Pixel coordinate grounding data:
-- Opening Marker --

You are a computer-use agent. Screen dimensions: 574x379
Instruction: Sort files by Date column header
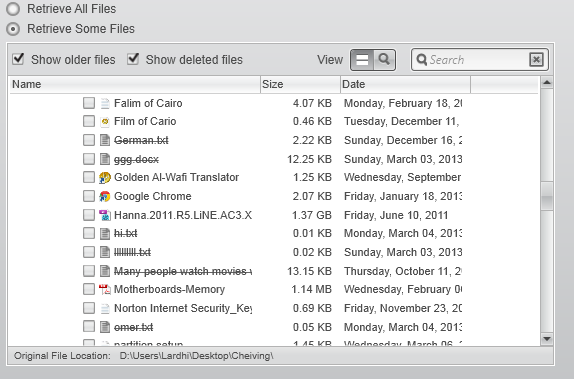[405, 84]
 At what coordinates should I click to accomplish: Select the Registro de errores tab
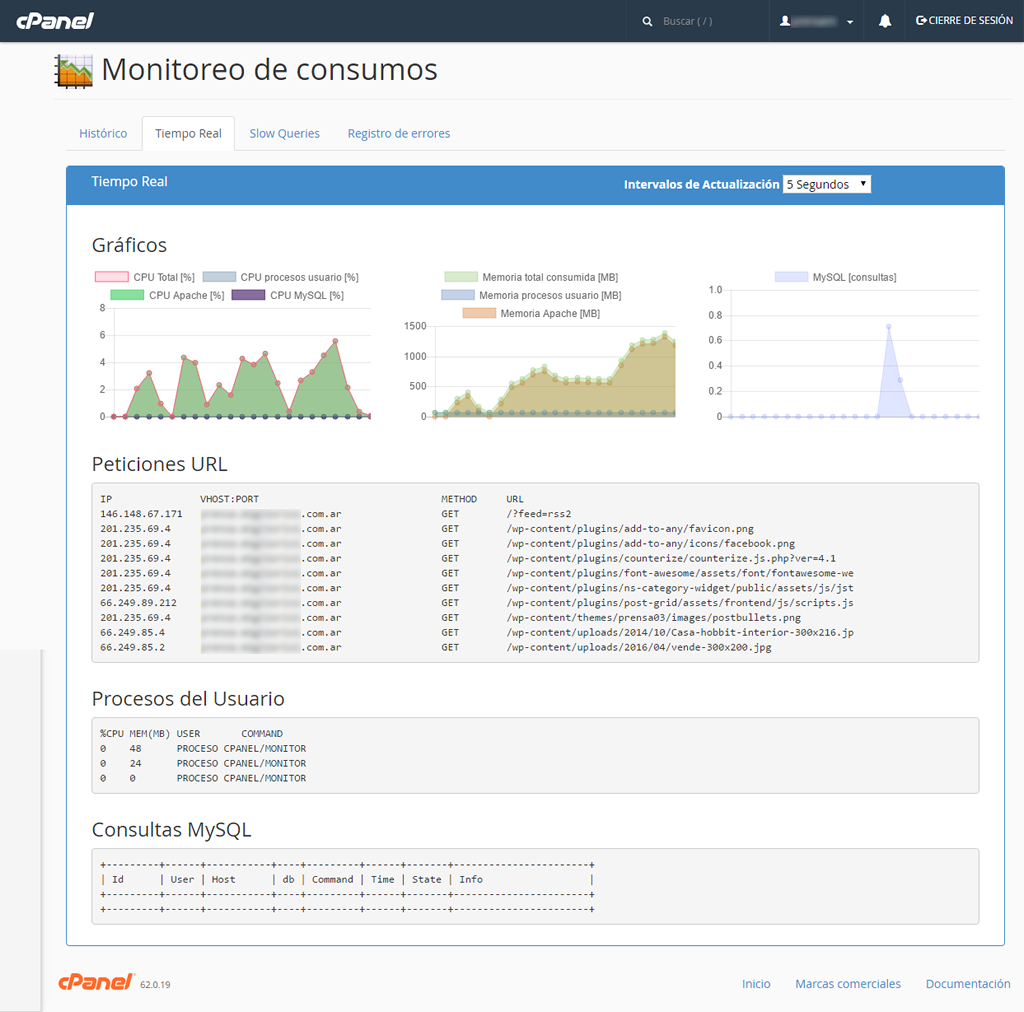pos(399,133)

-- Closing Marker --
-- Opening Marker --

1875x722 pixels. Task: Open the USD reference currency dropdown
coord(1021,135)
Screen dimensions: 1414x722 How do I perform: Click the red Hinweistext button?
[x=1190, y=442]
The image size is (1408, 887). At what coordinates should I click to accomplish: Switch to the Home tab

-- Closing Marker --

Please make an exact copy of the lines above from the line with "1875x722 pixels. Task: Open" through the line with "The image size", both ends included.

1875x722 pixels. Task: Open the USD reference currency dropdown
coord(1021,135)
Screen dimensions: 1414x722 How do I perform: Click the red Hinweistext button?
[x=1190, y=442]
The image size is (1408, 887). At what coordinates should I click to accomplish: Switch to the Home tab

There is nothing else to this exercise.